─── Entries provided

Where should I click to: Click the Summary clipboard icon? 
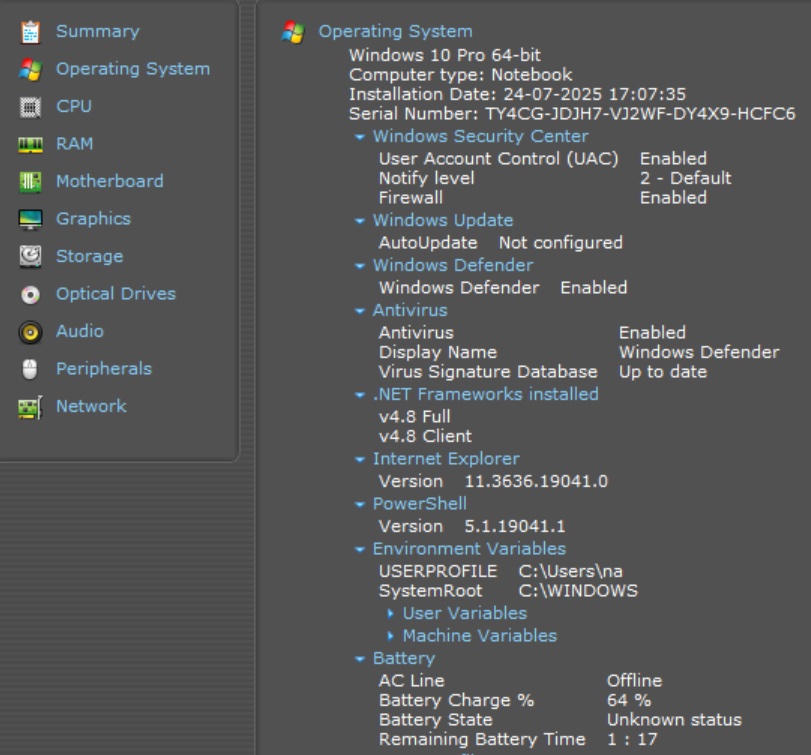click(30, 32)
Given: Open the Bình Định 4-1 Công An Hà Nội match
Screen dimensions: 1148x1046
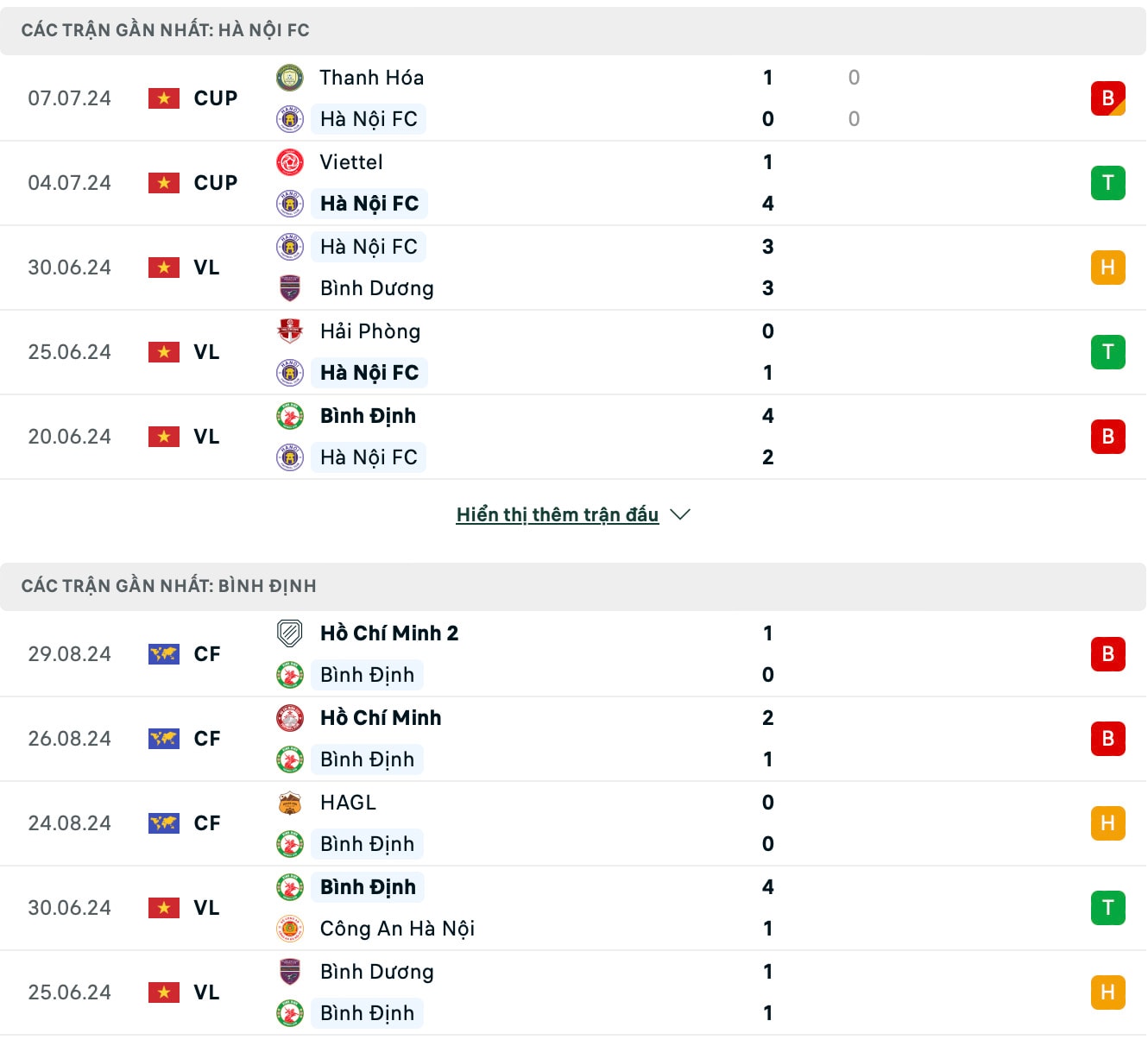Looking at the screenshot, I should click(573, 908).
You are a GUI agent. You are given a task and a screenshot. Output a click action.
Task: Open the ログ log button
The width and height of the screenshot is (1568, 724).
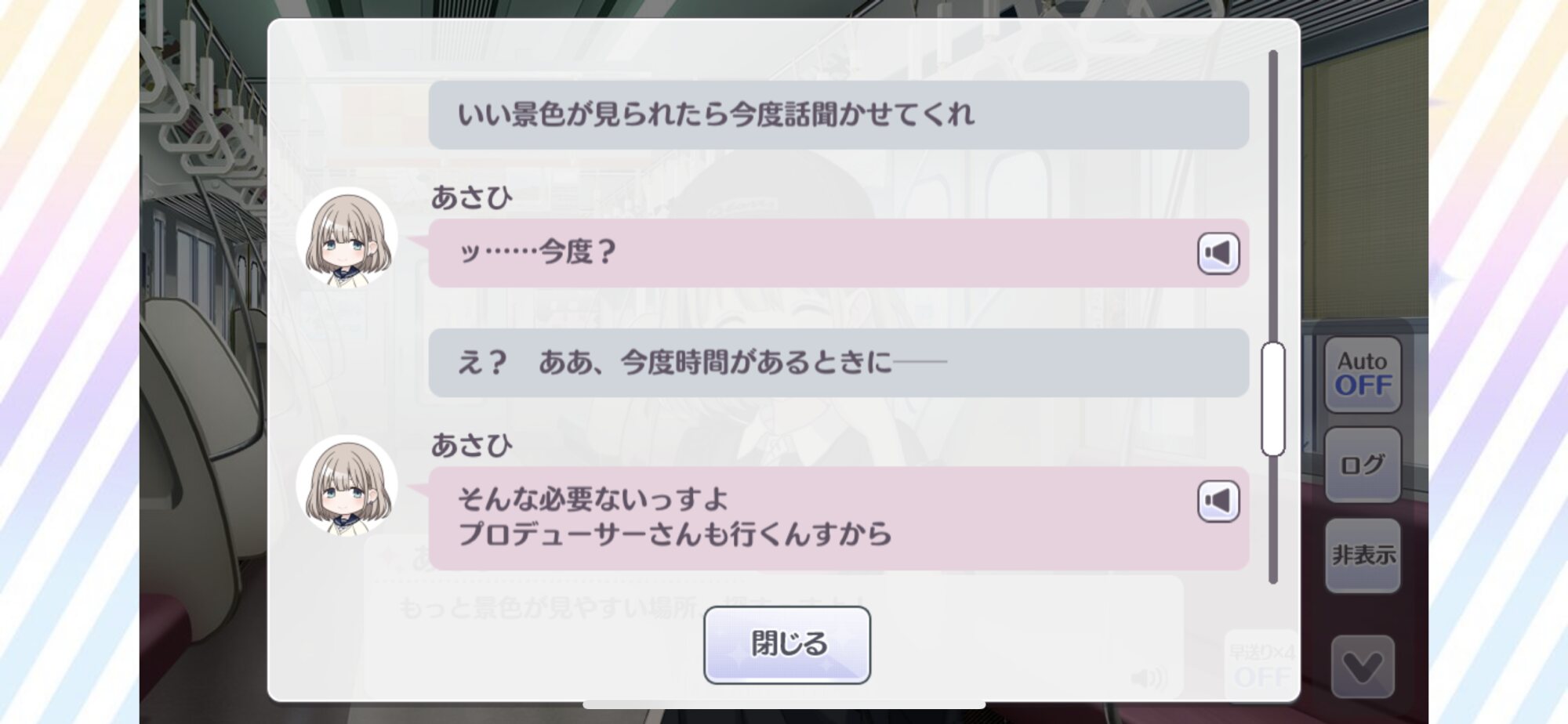tap(1363, 465)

──────

--- Problem description ---
Only what runs from the line containing "You are a GUI" through the end of the entries above should be extracted, exactly and without pictures.

--- Exercise result ---
You are a GUI agent. You are given a task and a screenshot. Output a click action.
Task: Open the ログ log button
The width and height of the screenshot is (1568, 724).
tap(1363, 465)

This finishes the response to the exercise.